I repeated that to myself a lot as we were landing, and would again often in the coming weeks. Everything is going to be fine.


(Quick notes: we’re only $20 from triggering a Saturday chapter! I turned in a book on June 6 and since then I’ve been making hay on DGC, putting me a few weeks ahead for the first time in quite a while. Thanks everyone for all your support. And thank you everyone who sent me messages after Orlando. I still haven’t absorbed it. Remember we’re taking fanworks with any kind of Disney/Universal Studios setting or theme until July 4th in exchange for prizes & goodies. Art’s the only way I know to combat the darkness and hate. Details here: https://daron.ceciliatan.com/archives/5473 -ctan)


(I had completely blocked out of my mind that this video has an entirely different brand of rampant heterosexuality from, say, David Lee Roth. -d)

10 Comments

  • s says:

    Wow, I thought you might at least get off the plane before you started freaking out about Ziggy… It’s gonna be a long six weeks.

    • Bill Heath says:

      I actually see Daron being cautiously optimistic. He realizes he has set Ziggy back on his heels a bit, and previously Z has reacted all over the map, from honesty to blaming Daron for all problems. I think it’s optimistic to expect an outcome better than doom. Then again, the Queen of Doom is writing this thing.

  • sanders says:

    Thing is, Daron, he’d already imprinted on you long, long before his mother died. If we believe some of the backstory, long before you formally met, even.

    I forget about Louis when he’s not around and then he’s completely fascinating when he shows up. I’d kind of love to see him and Bart trading stories and shooting the shit one day. They’d probably solve most of the world’s problems over beers and then promptly forget the answers because of a show.

    • daron says:

      Yeah but that was the old us and this is the new us and I guess it doesn’t take much for me to relapse into being freaked out about being in love, I guess.

      You know I hadn’t thought about that but Bart and Louis do have some similarities. Like they very rarely ever get upset or angry but then when they do, man, watch out. Plus the whole ability to have functional relationships, functional *non-standard* relationships at that.

  • G says:

    Ziggy may be grieving and susceptible, but he wants you. That wouldn’t necessarily be a reason to start doubting or worrying. I guess this is a stress test for the two of you, but the worst thing to do is to start with the negativisms rather than establishing a let’s see how it goes mentality. You don’t even give it a chance that way. Take one day at a time. I hope Ziggy will too. I can’t handle either of you cracking and crumbling under the pressure; it’s not good for my psyche!

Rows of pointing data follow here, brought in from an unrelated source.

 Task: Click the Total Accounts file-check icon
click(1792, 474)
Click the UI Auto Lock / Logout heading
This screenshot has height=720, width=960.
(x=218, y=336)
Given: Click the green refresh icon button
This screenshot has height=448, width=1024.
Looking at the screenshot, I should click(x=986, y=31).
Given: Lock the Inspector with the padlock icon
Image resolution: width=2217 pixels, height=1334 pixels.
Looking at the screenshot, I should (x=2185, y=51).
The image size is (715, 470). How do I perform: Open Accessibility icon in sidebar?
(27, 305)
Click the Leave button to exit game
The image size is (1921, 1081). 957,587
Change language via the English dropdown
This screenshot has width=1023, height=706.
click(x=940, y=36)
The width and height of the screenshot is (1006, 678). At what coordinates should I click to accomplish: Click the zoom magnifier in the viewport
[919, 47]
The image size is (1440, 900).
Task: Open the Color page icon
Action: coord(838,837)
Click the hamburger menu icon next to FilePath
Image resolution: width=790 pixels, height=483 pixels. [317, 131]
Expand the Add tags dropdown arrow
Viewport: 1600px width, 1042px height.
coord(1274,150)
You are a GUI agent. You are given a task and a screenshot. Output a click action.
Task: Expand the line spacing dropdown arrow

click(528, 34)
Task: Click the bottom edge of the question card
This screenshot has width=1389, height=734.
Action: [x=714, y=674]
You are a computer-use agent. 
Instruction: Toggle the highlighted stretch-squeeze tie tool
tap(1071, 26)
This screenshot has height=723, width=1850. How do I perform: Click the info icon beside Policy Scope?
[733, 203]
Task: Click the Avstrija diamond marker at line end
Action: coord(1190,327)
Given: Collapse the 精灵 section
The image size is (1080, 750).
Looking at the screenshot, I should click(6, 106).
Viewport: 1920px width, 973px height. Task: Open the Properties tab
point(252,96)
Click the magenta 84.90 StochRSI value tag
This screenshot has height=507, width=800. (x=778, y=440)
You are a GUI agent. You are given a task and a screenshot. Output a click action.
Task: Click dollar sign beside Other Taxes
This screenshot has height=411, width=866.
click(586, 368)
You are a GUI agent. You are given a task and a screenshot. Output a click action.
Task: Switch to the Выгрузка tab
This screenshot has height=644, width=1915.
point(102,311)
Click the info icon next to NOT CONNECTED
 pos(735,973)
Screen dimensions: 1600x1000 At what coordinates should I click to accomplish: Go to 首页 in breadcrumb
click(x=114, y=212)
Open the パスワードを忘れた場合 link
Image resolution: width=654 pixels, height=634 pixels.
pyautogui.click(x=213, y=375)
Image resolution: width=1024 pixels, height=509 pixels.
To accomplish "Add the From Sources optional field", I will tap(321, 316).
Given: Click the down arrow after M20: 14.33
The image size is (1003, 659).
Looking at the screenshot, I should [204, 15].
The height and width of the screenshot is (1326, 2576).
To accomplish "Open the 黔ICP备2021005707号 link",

    BTW, I guess I’ll just have to imagine you and Zig’s last night together. Oh, well.

    • s says:

      Bonus scene???

    • daron says:

      I think if there’s one thing Ziggy and I agree on right now it’s that we don’t “know how” to have a relationship like this but we’re both interested in figuring it out and the only way to do that is to just try and hope we don’t fuck wach other up too badly in the process.

      As for our quote-unquote “last night” together, it wasn’t like that.